Hay una canción de La Costa Brava que dice: "Adoro a las pijas de mi ciudad (...) Hasta el más cínico puede apreciar la belleza de las cosas simples". Yo lo hago.

Me divierte bastante la guerra de las niñas bien, me enternecen sus graciosas cuitas. Son como gatos hermosísimos panza arriba, peleándose con un ovillo de lana mientras el destino está de su parte. El aburrimiento las mata. La vida hay que llenarla de eventos.

Son agitadoras a su manera acolchada. No se juegan nada de verdad, nada urgente, nada material.

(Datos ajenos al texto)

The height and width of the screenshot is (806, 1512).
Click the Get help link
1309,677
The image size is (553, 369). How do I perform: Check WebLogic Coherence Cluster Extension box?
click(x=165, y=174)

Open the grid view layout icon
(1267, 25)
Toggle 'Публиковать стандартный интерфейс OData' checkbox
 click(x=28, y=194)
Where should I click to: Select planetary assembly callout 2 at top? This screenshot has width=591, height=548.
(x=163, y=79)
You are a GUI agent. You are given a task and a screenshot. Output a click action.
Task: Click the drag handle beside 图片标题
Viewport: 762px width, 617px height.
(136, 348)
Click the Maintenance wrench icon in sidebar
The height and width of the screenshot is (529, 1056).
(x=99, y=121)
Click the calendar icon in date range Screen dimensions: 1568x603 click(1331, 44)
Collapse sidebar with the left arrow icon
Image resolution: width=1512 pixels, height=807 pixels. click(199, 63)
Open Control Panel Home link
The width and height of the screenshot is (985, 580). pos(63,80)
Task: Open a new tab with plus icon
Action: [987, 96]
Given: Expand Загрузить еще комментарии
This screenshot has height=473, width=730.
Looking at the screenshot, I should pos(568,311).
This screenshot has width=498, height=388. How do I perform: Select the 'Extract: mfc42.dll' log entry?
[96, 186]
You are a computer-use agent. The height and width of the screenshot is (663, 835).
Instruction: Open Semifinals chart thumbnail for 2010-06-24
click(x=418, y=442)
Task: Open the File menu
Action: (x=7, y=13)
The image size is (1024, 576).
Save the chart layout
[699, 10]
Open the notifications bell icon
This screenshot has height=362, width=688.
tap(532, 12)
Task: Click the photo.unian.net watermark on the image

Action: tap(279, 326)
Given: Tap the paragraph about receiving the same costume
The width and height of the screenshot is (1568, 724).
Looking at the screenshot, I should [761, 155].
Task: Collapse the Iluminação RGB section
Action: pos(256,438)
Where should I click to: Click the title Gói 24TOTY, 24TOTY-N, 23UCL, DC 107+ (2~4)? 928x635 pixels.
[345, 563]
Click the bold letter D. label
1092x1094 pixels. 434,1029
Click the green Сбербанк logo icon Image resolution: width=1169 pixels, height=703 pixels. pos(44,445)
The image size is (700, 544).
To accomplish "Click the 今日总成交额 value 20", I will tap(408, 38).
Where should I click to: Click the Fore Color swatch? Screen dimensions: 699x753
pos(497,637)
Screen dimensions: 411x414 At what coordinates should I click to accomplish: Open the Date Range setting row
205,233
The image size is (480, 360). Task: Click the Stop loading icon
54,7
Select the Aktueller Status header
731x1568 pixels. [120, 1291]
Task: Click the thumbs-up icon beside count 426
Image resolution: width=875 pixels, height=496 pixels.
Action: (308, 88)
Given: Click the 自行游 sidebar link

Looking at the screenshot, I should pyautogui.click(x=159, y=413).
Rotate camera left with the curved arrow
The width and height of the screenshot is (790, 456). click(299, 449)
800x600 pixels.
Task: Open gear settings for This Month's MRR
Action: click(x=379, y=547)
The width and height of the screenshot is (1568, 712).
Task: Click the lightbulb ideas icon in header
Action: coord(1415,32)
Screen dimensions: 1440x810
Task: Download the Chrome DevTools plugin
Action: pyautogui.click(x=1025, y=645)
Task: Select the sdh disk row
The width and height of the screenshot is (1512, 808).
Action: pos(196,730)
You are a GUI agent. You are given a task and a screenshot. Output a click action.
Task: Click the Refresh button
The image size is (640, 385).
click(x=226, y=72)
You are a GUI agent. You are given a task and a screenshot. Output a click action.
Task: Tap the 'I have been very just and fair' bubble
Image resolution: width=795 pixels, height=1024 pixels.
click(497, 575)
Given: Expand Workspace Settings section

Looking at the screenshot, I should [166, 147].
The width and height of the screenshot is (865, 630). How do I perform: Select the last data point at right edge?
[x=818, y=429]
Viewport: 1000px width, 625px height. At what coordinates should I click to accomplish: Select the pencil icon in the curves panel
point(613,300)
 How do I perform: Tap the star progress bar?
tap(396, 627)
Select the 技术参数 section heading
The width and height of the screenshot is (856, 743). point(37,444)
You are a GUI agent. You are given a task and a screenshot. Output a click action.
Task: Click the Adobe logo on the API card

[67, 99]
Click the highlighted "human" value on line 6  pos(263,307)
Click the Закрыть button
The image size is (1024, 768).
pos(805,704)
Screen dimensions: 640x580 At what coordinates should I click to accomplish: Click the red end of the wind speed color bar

Reclaman cosas que no entienden, cosas grandes e inconclusas, conceptos de brocha gorda como "justicia" o "libertad".

En las manifestaciones gritan mucho con sus timbres de voz aniñados y a veces les sale un gallo y entonces les da igual perder la elegancia. Ahí es cuando más me gustan, cuando más radiantes se me muestran, tan núbilmente rebeldes, tan toscas y pizpiretas. Son fierecillas. No tienen miedo a la muerte. 

Pero ellas saben, y yo sé, que después del zafarrancho en Ferraz, que es más ocio que otra cosa, las espera la montería del sábado con papá y la chimenea calentita y la pulserita que pidió envuelta en un paquete ("no me lo creo, ¿en serio?, no hacía falta, jo, me encanta, bua, me encanta. Si me la iba a pillar yo la semana que viene") y el beso casto del novio que ya es prometido y el brunch con las niñas de la uni y esa extenuante cultura de champán que al sudar copa abajo erosiona, como si fuera la gota malaya, el cráneo de los feos, de los pobres, de los tristes, de los vulgares, de los desgraciaditos, de los parias de la tierra que nunca dormirán con ellas. 

Yo he comprobado que nadie tiene más energía por la mañana que una pija.

Verdaderamente se comen el mundo.

Se duchan con ganas y se embadurnan en cremas y si las tocas a veces resbalas y caes directamente en el sumidero mientras ellas escuchan música en sus airpods y los colores les combinan como en la paleta de dios.

Van contentísimas sabiendo que otro día más tendrán suerte y gracia y colchones de Hästens donde ir a parar suavemente si la jornada se pone perra o el taxista no las llama "señorita". Nunca tienen insomnio. La ansiedad la performan porque está de moda. 

Madrugan mucho y siempre llegan a tiempo porque todas las horas son suyas. Van espídicas, maqueadas, veloces. Se implican. Contestan, apasionadas, por los grupos de WhatsApp. Te cuentan historias de su perro o alguna avería de su coche.

A veces se quejan un poco con tonito lastimero porque hay que quejarse para que parezca que uno está cansado. Ellas no lo están. Ellas son la fuerza.

Por la calle las distingues porque sus melenas se mueven distinto, como si le hubieran vendido el alma al aire. Desplazan el viento y te envenenan con sus perfumes caros. Son ángeles fatales. Aman duro y olvidan enseguida. 

Lo pasan fatal con cualquier memez y lloran sin lágrimas, colocando con dignidad la punta del dedo en el bordecito del ojo para hacerte ver que están frenando un río. 

Son emprendedoras. Tienen ideas que nunca ejecutan con dinero propio.

"Cuántas veces disfruto al verlas bailar / esos ritmos latinos / o las sevillanas con esfuerzo aprendidas / para no ser menos / no es sólo la ropa que pueden comprar / brillan por sí mismas / y cuando el buen tiempo las viste de estreno / cortan el aliento", dicen los chicos de la banda. 

Es verdad. Las pijas de mi ciudad no tienen compás, ¿para qué les haría falta? Con sus uñitas malva mueven el tiempo.